Problem statement:
Each entry below should be reproduced character for character.
Segment Start: The data
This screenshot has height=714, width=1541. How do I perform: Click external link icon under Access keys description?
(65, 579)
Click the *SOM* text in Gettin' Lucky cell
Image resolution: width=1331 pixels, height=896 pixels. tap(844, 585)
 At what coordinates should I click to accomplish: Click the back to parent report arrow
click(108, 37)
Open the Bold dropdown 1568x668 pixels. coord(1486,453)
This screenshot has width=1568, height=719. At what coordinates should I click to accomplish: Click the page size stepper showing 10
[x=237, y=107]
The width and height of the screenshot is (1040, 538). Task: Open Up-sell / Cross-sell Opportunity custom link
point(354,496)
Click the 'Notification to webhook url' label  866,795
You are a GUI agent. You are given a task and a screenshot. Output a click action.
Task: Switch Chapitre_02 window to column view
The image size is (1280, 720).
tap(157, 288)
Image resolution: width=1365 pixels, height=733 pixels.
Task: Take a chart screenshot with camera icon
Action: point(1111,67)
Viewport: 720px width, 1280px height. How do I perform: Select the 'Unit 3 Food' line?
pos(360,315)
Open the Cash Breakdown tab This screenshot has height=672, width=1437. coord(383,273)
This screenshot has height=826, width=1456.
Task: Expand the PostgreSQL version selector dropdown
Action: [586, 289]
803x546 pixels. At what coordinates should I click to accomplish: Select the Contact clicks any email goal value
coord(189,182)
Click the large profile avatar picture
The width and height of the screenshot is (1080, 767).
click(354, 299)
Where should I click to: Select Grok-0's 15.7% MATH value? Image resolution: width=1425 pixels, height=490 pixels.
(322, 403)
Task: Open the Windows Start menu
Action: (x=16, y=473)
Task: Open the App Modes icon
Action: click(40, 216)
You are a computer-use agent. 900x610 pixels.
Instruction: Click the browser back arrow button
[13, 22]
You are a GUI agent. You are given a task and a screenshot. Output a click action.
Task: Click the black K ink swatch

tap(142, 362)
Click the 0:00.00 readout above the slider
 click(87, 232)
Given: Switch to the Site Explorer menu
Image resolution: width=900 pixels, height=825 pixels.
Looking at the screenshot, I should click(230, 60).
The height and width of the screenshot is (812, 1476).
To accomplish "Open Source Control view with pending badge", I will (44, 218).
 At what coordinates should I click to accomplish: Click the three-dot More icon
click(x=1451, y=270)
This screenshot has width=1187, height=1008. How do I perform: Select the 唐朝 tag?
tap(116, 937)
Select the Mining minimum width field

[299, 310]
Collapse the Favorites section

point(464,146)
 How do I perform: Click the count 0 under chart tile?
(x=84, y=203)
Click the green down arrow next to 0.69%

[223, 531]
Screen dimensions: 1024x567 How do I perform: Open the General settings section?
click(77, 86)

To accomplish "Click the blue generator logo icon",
Segment End: The data
Response to this exercise:
This screenshot has height=714, width=1541. How do I perform: Click external link icon under Access keys description?
(65, 579)
Click the *SOM* text in Gettin' Lucky cell
Image resolution: width=1331 pixels, height=896 pixels. tap(844, 585)
 At what coordinates should I click to accomplish: Click the back to parent report arrow
click(108, 37)
Open the Bold dropdown 1568x668 pixels. coord(1486,453)
This screenshot has width=1568, height=719. At what coordinates should I click to accomplish: Click the page size stepper showing 10
[x=237, y=107]
The width and height of the screenshot is (1040, 538). Task: Open Up-sell / Cross-sell Opportunity custom link
point(354,496)
Click the 'Notification to webhook url' label  866,795
You are a GUI agent. You are given a task and a screenshot. Output a click action.
Task: Switch Chapitre_02 window to column view
The image size is (1280, 720).
tap(157, 288)
Image resolution: width=1365 pixels, height=733 pixels.
Task: Take a chart screenshot with camera icon
Action: point(1111,67)
Viewport: 720px width, 1280px height. How do I perform: Select the 'Unit 3 Food' line?
pos(360,315)
Open the Cash Breakdown tab This screenshot has height=672, width=1437. coord(383,273)
This screenshot has height=826, width=1456.
Task: Expand the PostgreSQL version selector dropdown
Action: [586, 289]
803x546 pixels. At what coordinates should I click to accomplish: Select the Contact clicks any email goal value
coord(189,182)
Click the large profile avatar picture
The width and height of the screenshot is (1080, 767).
click(354, 299)
Where should I click to: Select Grok-0's 15.7% MATH value? Image resolution: width=1425 pixels, height=490 pixels.
(322, 403)
Task: Open the Windows Start menu
Action: (x=16, y=473)
Task: Open the App Modes icon
Action: click(40, 216)
You are a computer-use agent. 900x610 pixels.
Instruction: Click the browser back arrow button
[13, 22]
You are a GUI agent. You are given a task and a screenshot. Output a click action.
Task: Click the black K ink swatch

tap(142, 362)
Click the 0:00.00 readout above the slider
 click(87, 232)
Given: Switch to the Site Explorer menu
Image resolution: width=900 pixels, height=825 pixels.
Looking at the screenshot, I should click(230, 60).
The height and width of the screenshot is (812, 1476).
To accomplish "Open Source Control view with pending badge", I will (44, 218).
 At what coordinates should I click to accomplish: Click the three-dot More icon
click(x=1451, y=270)
This screenshot has width=1187, height=1008. How do I perform: Select the 唐朝 tag?
tap(116, 937)
Select the Mining minimum width field

[299, 310]
Collapse the Favorites section

point(464,146)
 How do I perform: Click the count 0 under chart tile?
(x=84, y=203)
Click the green down arrow next to 0.69%

[223, 531]
Screen dimensions: 1024x567 How do I perform: Open the General settings section?
click(77, 86)

To accomplish "Click the blue generator logo icon",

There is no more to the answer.